Feita pela ONG Instituto Sangari, a partir de dados do Sistema de Informações de Mortalidade, do Ministério da Saúde, a 12º edição do Mapa da Violência, divulgada quinta pelo Ministério da Justiça, é um instantâneo dramático da situação da segurança pública no Brasil. Mesmo montado com estatísticas referentes a 2008, o trabalho é atual e deveria levar as autoridades da área, em todos os níveis da administração pública, a pensar. Embora tenha havido reduções nada desprezíveis nas taxas de homicídios em estados importantes como São Paulo e Rio, não só os índices, nestas regiões, continuam altos em relação a padrões desejáveis, como a carnificina se mantém solta, com destaque para o Nordeste.
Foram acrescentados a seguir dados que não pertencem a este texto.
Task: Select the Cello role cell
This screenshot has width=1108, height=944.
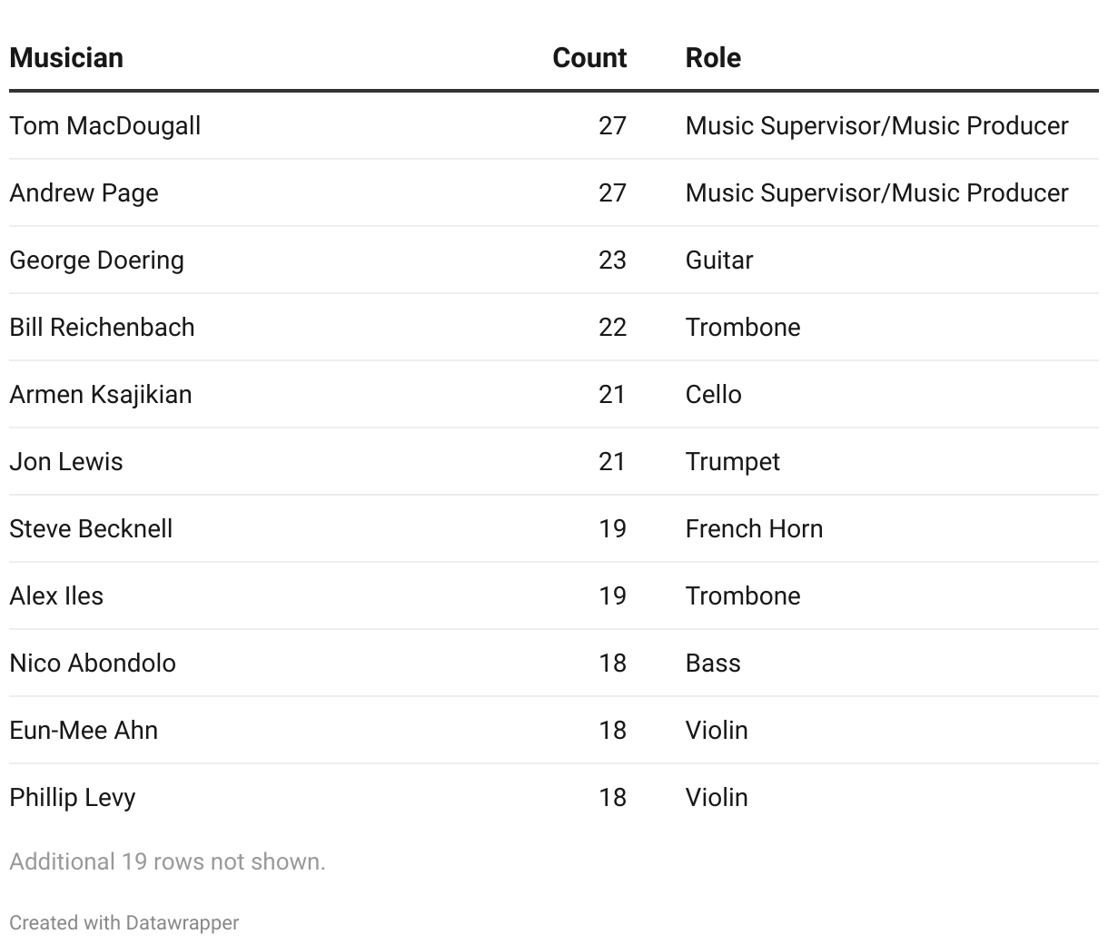Action: click(714, 394)
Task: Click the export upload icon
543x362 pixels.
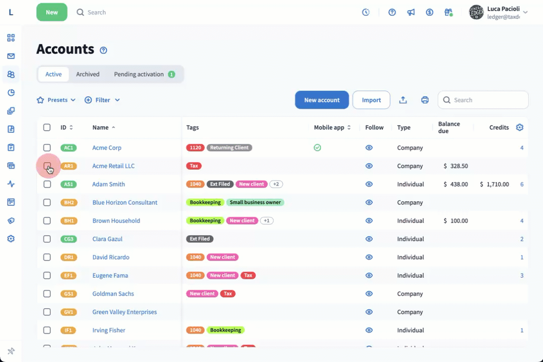Action: (x=403, y=100)
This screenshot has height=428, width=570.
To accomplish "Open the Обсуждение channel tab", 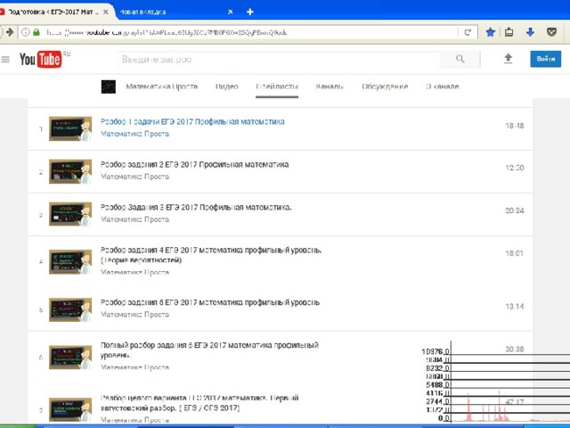I will click(x=385, y=86).
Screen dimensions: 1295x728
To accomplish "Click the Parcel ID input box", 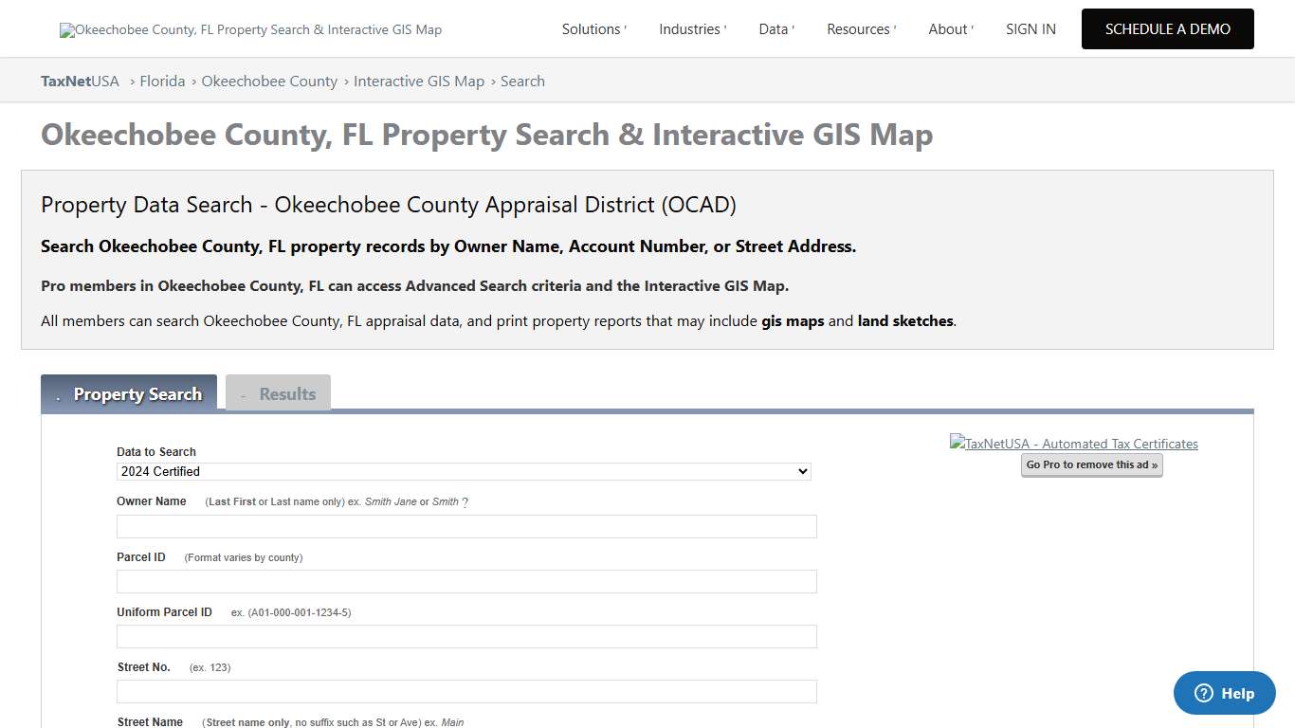I will pos(465,581).
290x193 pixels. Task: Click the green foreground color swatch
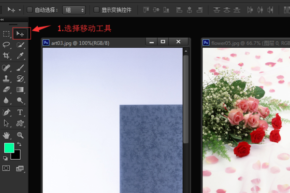[x=9, y=148]
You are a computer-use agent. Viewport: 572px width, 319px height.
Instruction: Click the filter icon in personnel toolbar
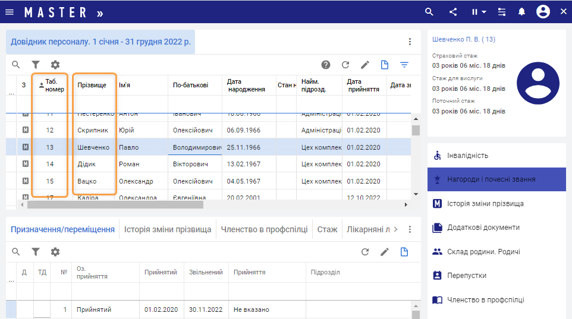coord(36,65)

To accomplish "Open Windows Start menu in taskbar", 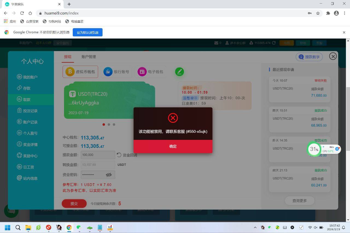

No levantamento, a taxa de homicídios por grupo de 100 mil habitantes, em São Paulo, foi, em 2008, de 14,9, a 25ª maior do Brasil, situando o estado em antepenúltimo lugar no ranking nacional. Mas, em 1998, São Paulo era o quinto estado mais violento. No Rio de Janeiro também houve avanços. Porém, como as mudanças para melhor na política de segurança ocorreram bastante depois das verificadas em São Paulo, a queda no ranking não é tão grande: com 34 homicídios por 100 mil, o estado se encontrava em 7º lugar na relação de 27 estados, melhor que a terceira posição ocupada em 1998.
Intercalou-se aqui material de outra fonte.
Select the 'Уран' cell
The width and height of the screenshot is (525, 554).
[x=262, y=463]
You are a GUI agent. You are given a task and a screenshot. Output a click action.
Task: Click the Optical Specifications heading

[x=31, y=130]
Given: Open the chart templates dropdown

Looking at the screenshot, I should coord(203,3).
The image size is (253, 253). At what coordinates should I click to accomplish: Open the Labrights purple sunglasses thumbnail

Tanto Rio quanto São Paulo estão acima da taxa de 10 homicídios/100 mil, considerada o máximo aceitável pela Organização Mundial de Saúde (OMS). Acima disto, diz-se existir uma violência epidêmica. Mesmo o estado com menor índice (12,4), Piauí, fica acima do limite. Bem como a média brasileira: 26,4. Quando se olham os dados com lupa, o quadro se agrava, pois as principais vítimas são jovens de 15 a 24 anos - quase 40% dos assassinados em 2008 estavam nesta faixa etária. Para completar a tragédia, os assassinos também costumam ser jovens. Assim, a taxa de homicídios de pessoas de 15 a 24 anos chegou, em 2008, a 52,9/100 mil, bastante acima da média nacional - era 30 em 1980. Há três anos, 50.113 pessoas foram mortas, 137 por dia, e, entre os jovens, 18.321. Há uma mortandade genocida, principalmente entre adolescentes e jovens adultos, a ponto de comprometer, em certa medida, o próprio futuro do país. O "bônus demográfico" brasileiro - grande contingente de jovens entrando na população economicamente ativa - está em fase de dilapidação.
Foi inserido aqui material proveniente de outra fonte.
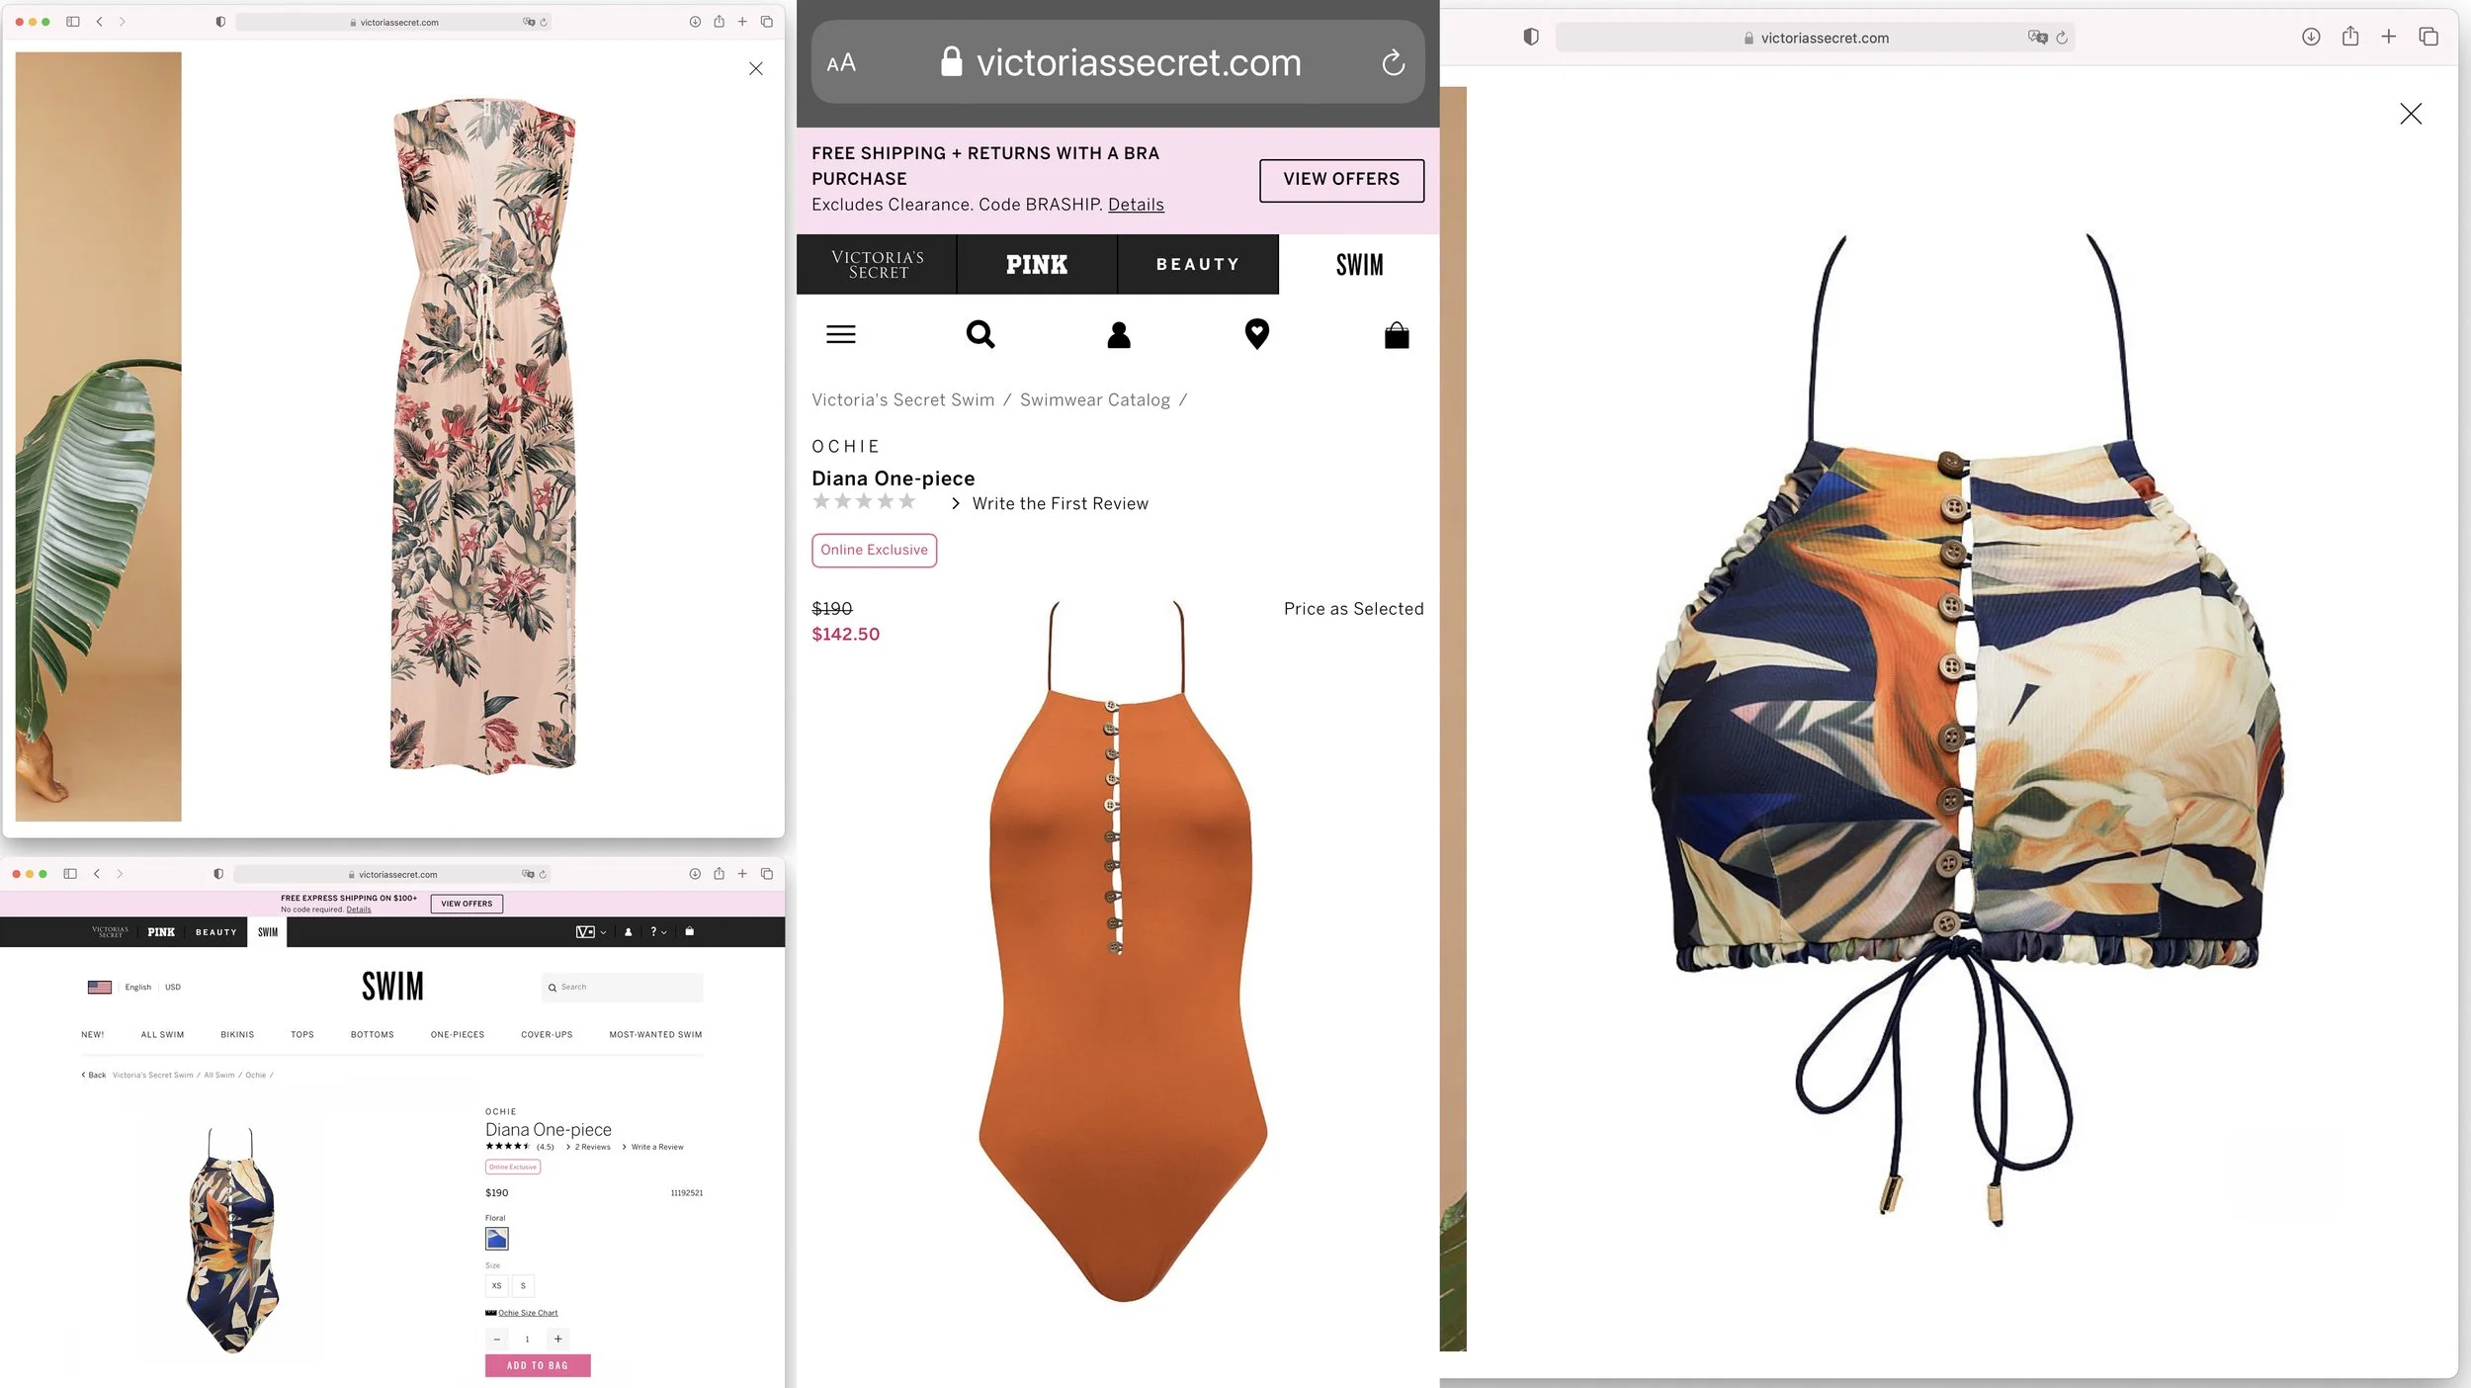
Task: Expand the 2 Reviews chevron link
Action: click(x=588, y=1147)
Diante dos números, o ministro da Justiça, José Eduardo Cardoso, pensa em relançar a campanha do desarmamento. Providência acertada. Lançado no final de 2003, como parte do Estatuto do Desarmamento, o programa recolheu, mediante indenização, enorme quantidade de armas em posse de cidadãos sem problemas com a lei. Como prova de que este arsenal causa muitas mortes - em brigas de vizinho, no trânsito e também abastece, por roubo, a bandidagem -, de 2003 a 2006 o Ministério da Saúde calculou uma queda de 17% nas mortes por armas de fogo. Apenas em internações evitadas de feridos, o SUS deixou de gastar R$93 milhões. O Estatuto se mostrou uma lei correta, ao dificultar a posse e porte de armas. Infelizmente, o referendo sobre o comércio manteve abertos os balcões de venda de armamentos. Mas alguma barreira foi erguida contra a banalização da violência. Porém, como o comércio continua aberto - apesar das dificuldades legais - e pelas fronteiras brasileiras tudo pode entrar, é hora mesmo de nova campanha.